We trudged into a corridor and made our way past various machine shops and storage rooms. In one of them, I saw lines of unmoving repair magnatae, standing like statues in the dim light of the store room’s utility panels.

“Look, Sean, your kinfolk are having a picnic in there,” Ana-Zhi jeered.

“Too soon, Ana-Zhi,” I said. “Way too soon.”

Chiraine grinned at me and gave me a comforting hug.

After five minutes of winding our way through a maze of corridors, we reached the inner spire which, according to the schematics, was the central core of the station.

“That might be a lift,” I said, pointing to a set of doors recessed in the central spire.

“It is,” the Sean bot said. “A maglev lift, judging from its energy signature.”

Narcissa managed to use the controls to summon a pod. “You think it’s safe?”

“No reason why it wouldn’t be,” the Sean bot said.

Soon we were descending into the bowels of the Fountain’s control station.

I hoped we could ride this lift all the way to the bottom of the station where the primary reactor and power core was, but no such luck.

The pod slowed and then stopped. Last stop, I guess.

According to the schematics on my Aura, we still had 300 meters to go in order to reach the primary reactor, but now we had to head back out away from the inner core and find another route down.

As we turned a corner, I caught sight of something lying on the ground a half dozen meters away.

It was a body. A Rhya body to be exact, dried and shriveled, like a fish that had accidentally jumped from its tank and landed on the floor while no one was at home.

“Poor thing,” Chiraine said.

“Yeah, I hope it didn’t suffer.” I felt my jaws clench as anger flushed through me. This was a brutal attack by the Mayir. And completely unprovoked. We needed to bring them to justice. No matter what.

We found a dozen more bodies on this level. Some were in the corridor, others were crowded next to an emergency exit that led to a much smaller lift that ran along the outer edge of the station. We ended up using that lift to descend a hundred meters through what the Sean bot thought was a systems control core.

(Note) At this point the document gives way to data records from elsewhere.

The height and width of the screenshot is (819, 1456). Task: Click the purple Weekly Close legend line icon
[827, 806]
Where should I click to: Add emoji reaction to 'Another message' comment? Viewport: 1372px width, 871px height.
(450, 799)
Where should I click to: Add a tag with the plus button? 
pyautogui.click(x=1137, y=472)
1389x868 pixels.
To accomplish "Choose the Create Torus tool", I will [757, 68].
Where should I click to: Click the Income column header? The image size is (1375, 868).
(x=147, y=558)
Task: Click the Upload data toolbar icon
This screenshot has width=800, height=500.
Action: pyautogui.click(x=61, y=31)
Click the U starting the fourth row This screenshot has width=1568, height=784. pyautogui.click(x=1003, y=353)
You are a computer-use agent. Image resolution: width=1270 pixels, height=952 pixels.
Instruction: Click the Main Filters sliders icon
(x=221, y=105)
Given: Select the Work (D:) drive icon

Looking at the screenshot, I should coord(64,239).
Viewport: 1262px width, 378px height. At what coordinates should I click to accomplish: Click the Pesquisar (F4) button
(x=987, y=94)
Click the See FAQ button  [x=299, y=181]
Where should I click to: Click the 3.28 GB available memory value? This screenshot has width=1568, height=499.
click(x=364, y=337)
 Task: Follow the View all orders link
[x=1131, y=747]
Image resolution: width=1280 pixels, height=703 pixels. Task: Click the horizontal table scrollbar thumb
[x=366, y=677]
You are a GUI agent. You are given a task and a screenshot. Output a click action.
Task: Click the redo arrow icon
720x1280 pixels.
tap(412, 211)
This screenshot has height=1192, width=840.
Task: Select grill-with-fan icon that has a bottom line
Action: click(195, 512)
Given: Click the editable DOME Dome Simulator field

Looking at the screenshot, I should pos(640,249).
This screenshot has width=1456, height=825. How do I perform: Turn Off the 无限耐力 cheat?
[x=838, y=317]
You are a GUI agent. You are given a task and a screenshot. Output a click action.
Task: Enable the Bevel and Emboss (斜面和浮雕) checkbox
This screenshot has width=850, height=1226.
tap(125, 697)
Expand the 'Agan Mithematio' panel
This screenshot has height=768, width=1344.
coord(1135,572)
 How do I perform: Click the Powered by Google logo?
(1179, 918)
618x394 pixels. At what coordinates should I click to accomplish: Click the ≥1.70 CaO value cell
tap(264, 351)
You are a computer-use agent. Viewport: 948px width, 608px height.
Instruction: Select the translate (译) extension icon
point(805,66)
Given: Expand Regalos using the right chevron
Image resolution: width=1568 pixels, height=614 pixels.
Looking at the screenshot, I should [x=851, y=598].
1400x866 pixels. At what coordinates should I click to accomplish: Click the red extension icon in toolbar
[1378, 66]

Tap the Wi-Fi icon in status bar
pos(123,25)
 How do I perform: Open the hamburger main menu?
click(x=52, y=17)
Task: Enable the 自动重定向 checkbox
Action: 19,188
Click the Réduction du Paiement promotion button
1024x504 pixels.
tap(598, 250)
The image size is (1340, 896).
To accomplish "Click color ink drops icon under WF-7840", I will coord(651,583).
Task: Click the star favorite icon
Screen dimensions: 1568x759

“We’re getting closer,” he said. “Below us should be energy storage. We’re going to have to find a shielded route; otherwise you’ll need to carry me out.”

That was true. Intense energy radiation from the station’s power accumulator cells might fry us all.

“Here we go.” Narcissa had located another access shaft, and from the look of the shielding on the door, it should provide us safe passage through the energy storage levels.

We climbed down into it, descending a metal ladder.

“You okay?” I asked Ana-Zhi. It looked like she was still favoring her left side.

“For now,” she said.

“I can carry you, Z,” the Sean bot said.

She shook her head. “I don’t know what would be worse—the shame of being carried by the likes of you—or falling into a reactor.”

Thankfully, we all made it down in one piece.

At the bottom of the access shaft was a utility room filled with maintenance bots. The Sean bot inspected one of them and then informed us that they were automated core sweepers.

“Not dangerous,” he said.

“I told you,” Chiraine said.

A locked blast door was the only way out of the utility room. The Sean bot used his donokkal to unlock the door and immediately my suit registered a blast of cold air.

Chiraine had noticed it as well. “We just had a twenty-five-degree temperature drop.”

“Cooling units for the primary reactor,” the Sean bot said. “We’re very close now.”

Ana-Zhi stopped in her tracks. “I have to say, I’m having some second thoughts about this. Maybe you should take it down there and we’ll wait for you here.”

The Sean bot shook his head. “We have no idea what the area of effect is. It might just be a few meters. In that case, I’d be free but the rest of you would be stuck here with a bunch of angry Mayir.”

“That’s putting it mildly,” I said. “C’mon, Ana-Zhi. As you like to tell me: grow a pair.”